- Task instructions: Everything from the line containing "Where should I" through the final line below must be output exactly, both ends included, with nothing else and no pictures.

Segment Open

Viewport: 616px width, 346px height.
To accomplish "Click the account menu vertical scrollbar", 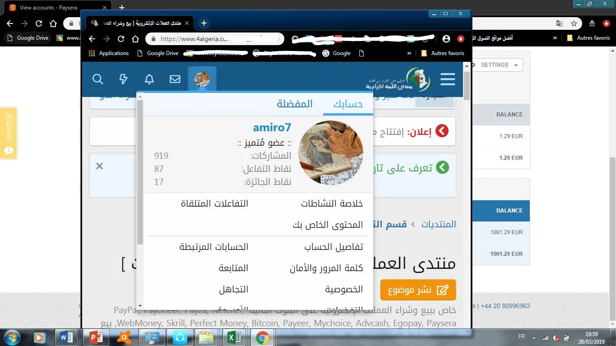I will [x=140, y=171].
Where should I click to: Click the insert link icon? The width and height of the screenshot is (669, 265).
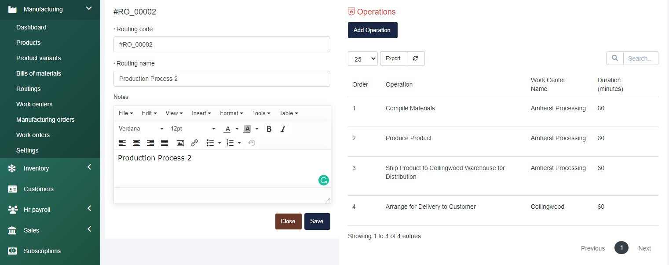coord(194,143)
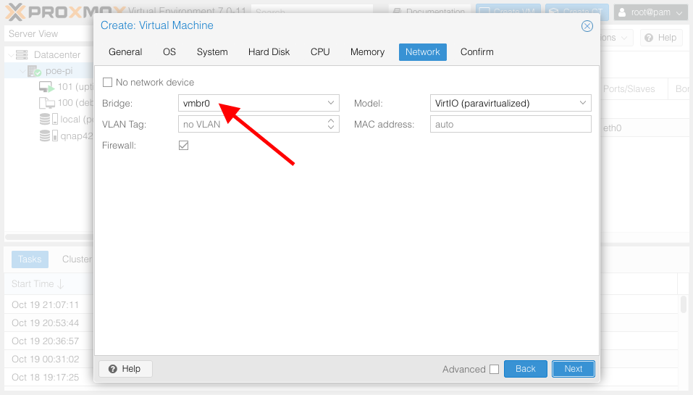693x395 pixels.
Task: Click the VLAN Tag spinner arrows
Action: tap(331, 125)
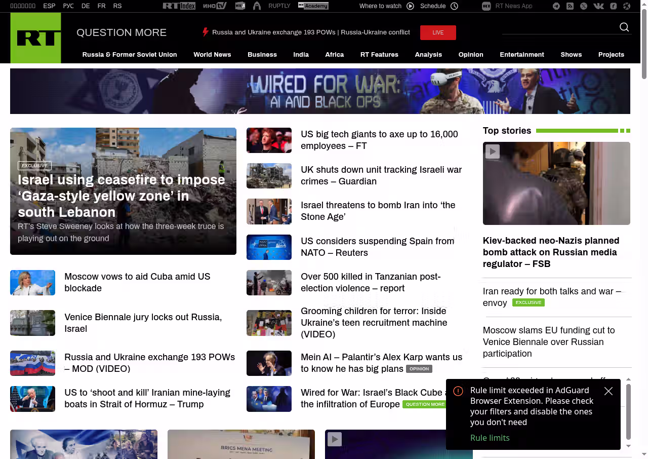Click the clock icon beside Schedule

(454, 6)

Segment Closed

- Output of the task:
Where should I click to: Click the insert link icon? The width and height of the screenshot is (669, 265).
coord(194,143)
693x395 pixels.
Task: Click the VLAN Tag spinner arrows
Action: tap(331, 125)
Click the clock icon beside Schedule

(454, 6)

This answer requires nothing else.